1974 veröffentlichte der französische Sportjournalist und Rennfahrer Claude Vorilhon ein Buch über seine Begegnung mit einem Außerirdischen. In Das Buch, das die Wahrheit sagt behauptet Claude, dass er eines Morgens auf dem Weg zur Arbeit sah, wie ein großgewachsener, asiatisch aussehender Humanoid aus einem UFO stieg. Das Wesen soll zu Vorilhon gesagt haben, dass es Teil einer uralten Rasse sei, den Elohim, die die Menschheit mithilfe einer DNA-Synthese erschaffen habe. Nach der Schöpfung sollen uns diese aus weiter Ferne über Jahrtausende hinweg beobachtet und zwischendurch Besucher vorbeigeschickt haben, die als Engel oder Propheten missinterpretiert worden seien. Vorilhon bezeichnet sich selbst als Bruder von Jesus. Und 2035 wollen die Elohim wohl zurückkehren – allerdings nur, wenn auf der Erde Frieden herrscht.

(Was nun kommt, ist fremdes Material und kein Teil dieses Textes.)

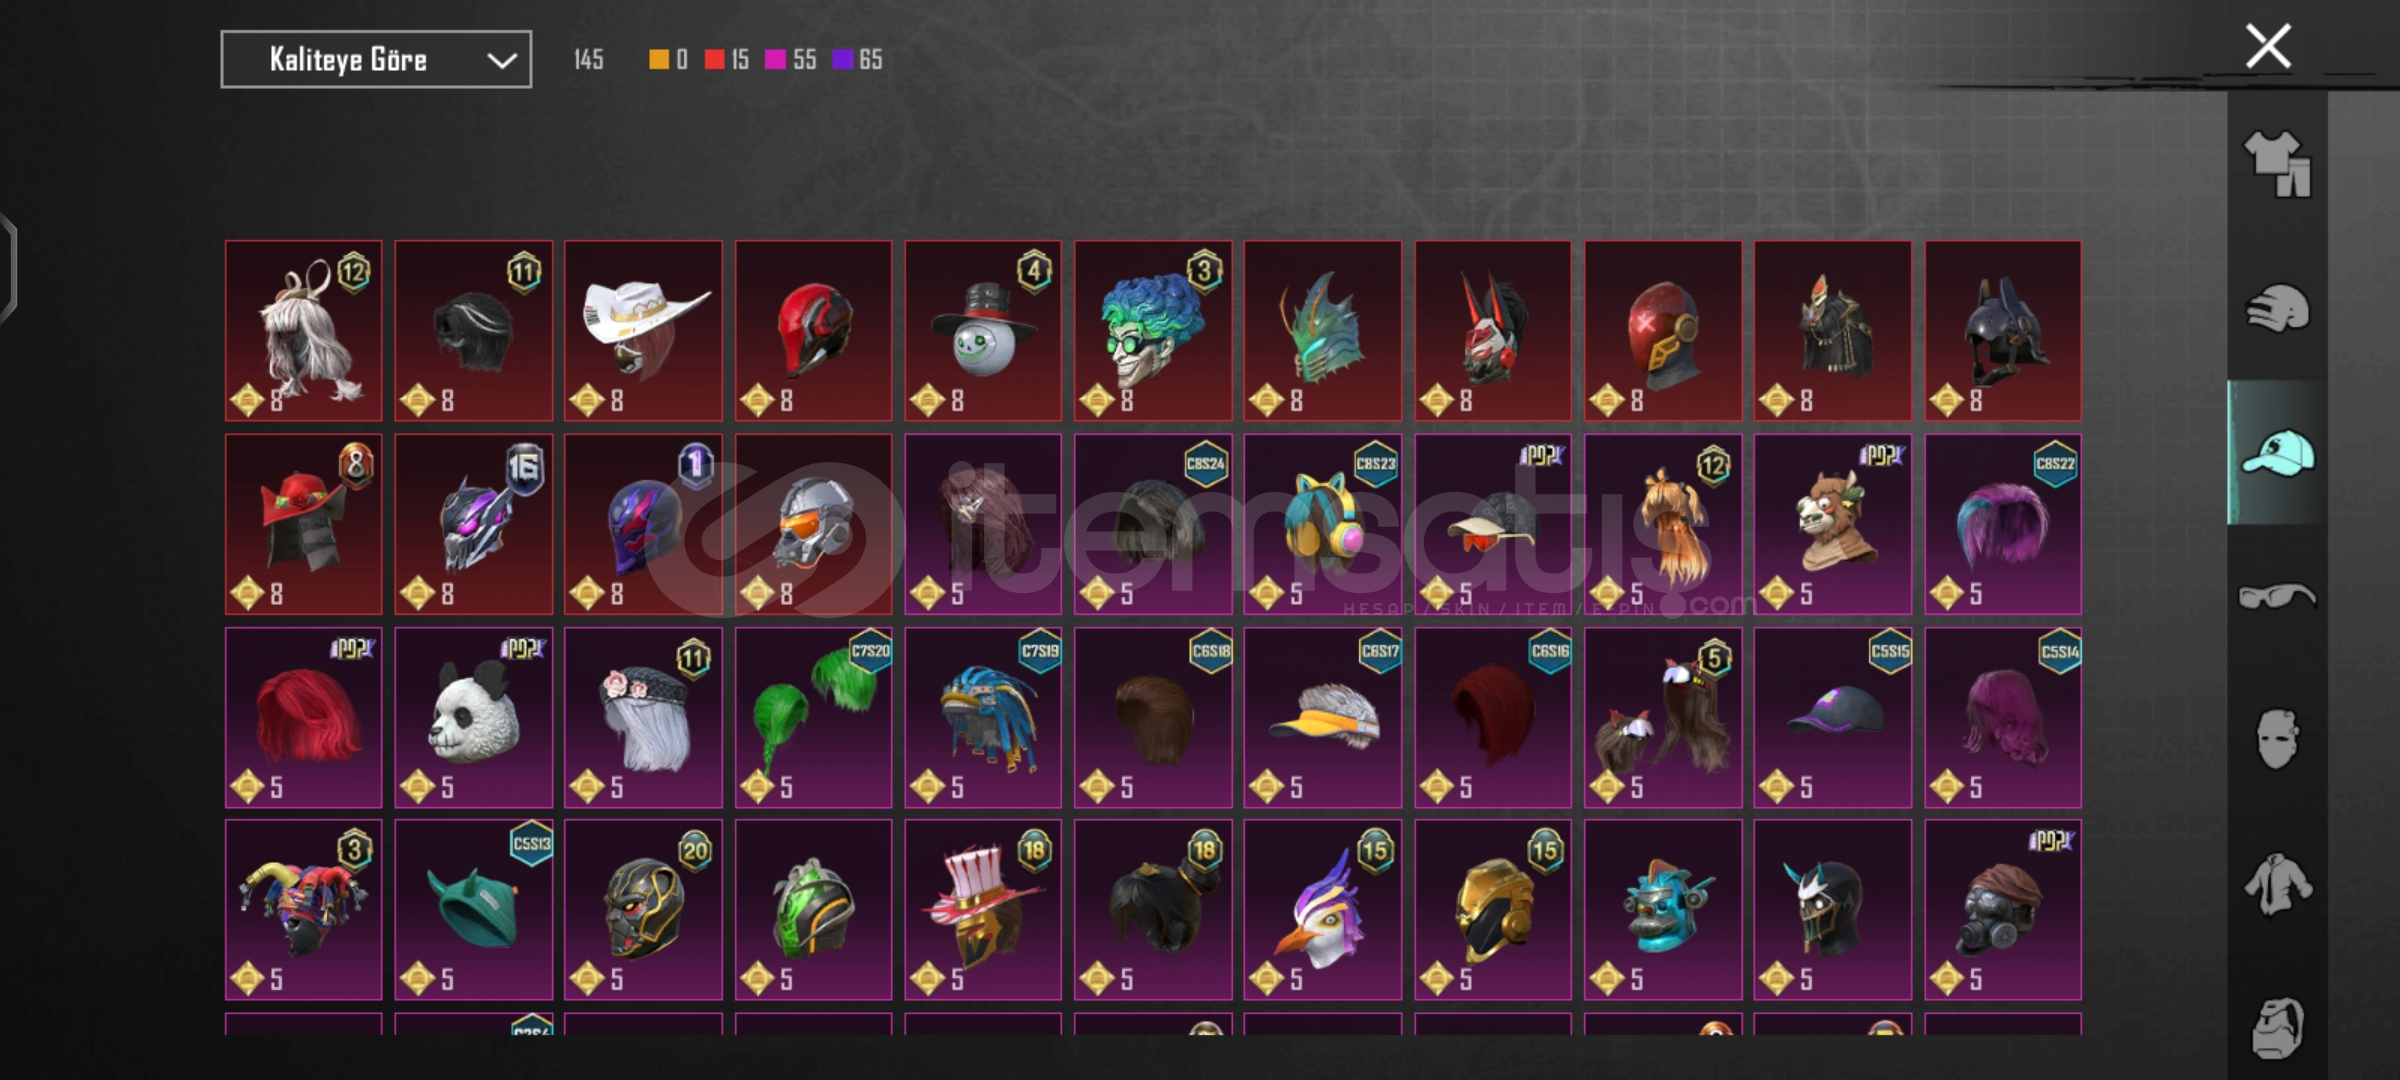Open the Kaliteye Göre sort dropdown
2400x1080 pixels.
pyautogui.click(x=376, y=60)
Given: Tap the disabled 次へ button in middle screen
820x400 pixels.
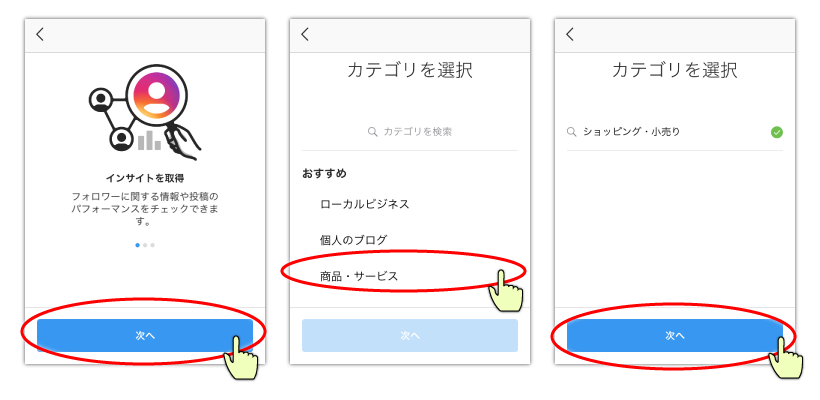Looking at the screenshot, I should coord(410,336).
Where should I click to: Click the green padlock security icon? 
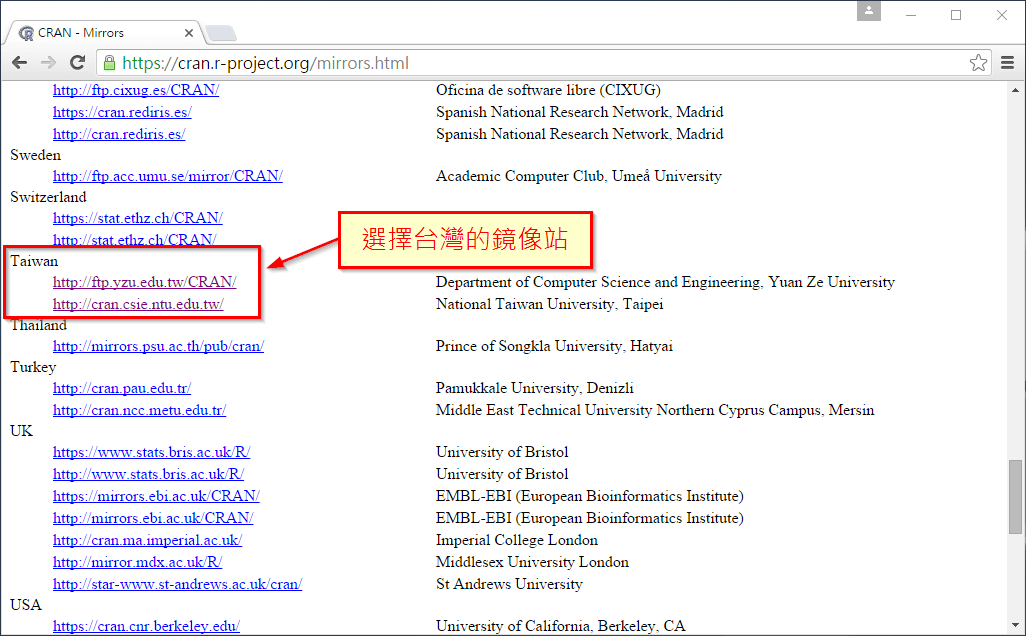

Auf Geheiß der Außerirdischen nahm Vorilhon den Namen Rael an, was etwa so viel wie “Botschafter der Elohim” bedeuten soll – und ein Botschafter wurde er dann auch.
Mithilfe diverser Bücher und Fernsehauftritte begann Rael Liebe, Frieden und Gleichheit zu predigen und seine Anhängerzahl zu vergrößern. Mehrere zehntausend Anhänger soll die Glaubensgemeinschaft in den frühen 1990ern gehabt haben. Schließlich reisten die französischen Brüder Jarel und Alcy Aymonier – Söhne von Vorilhons erstem Verleger – nach Australien, um dort einen Ableger der Rael-Gemeinschaft zu gründen. Durch einen ihrer Vorträge war dann auch Luke Roberts auf die Gruppe aufmerksam geworden. 2001 schloss er sich der Gemeinschaft an.
“Es war eine Philosophie, die für mich einfach Sinn ergeben hat”, sagt er. “Eine Auffassung totaler Gleichheit, wissenschaftlich untermauert.”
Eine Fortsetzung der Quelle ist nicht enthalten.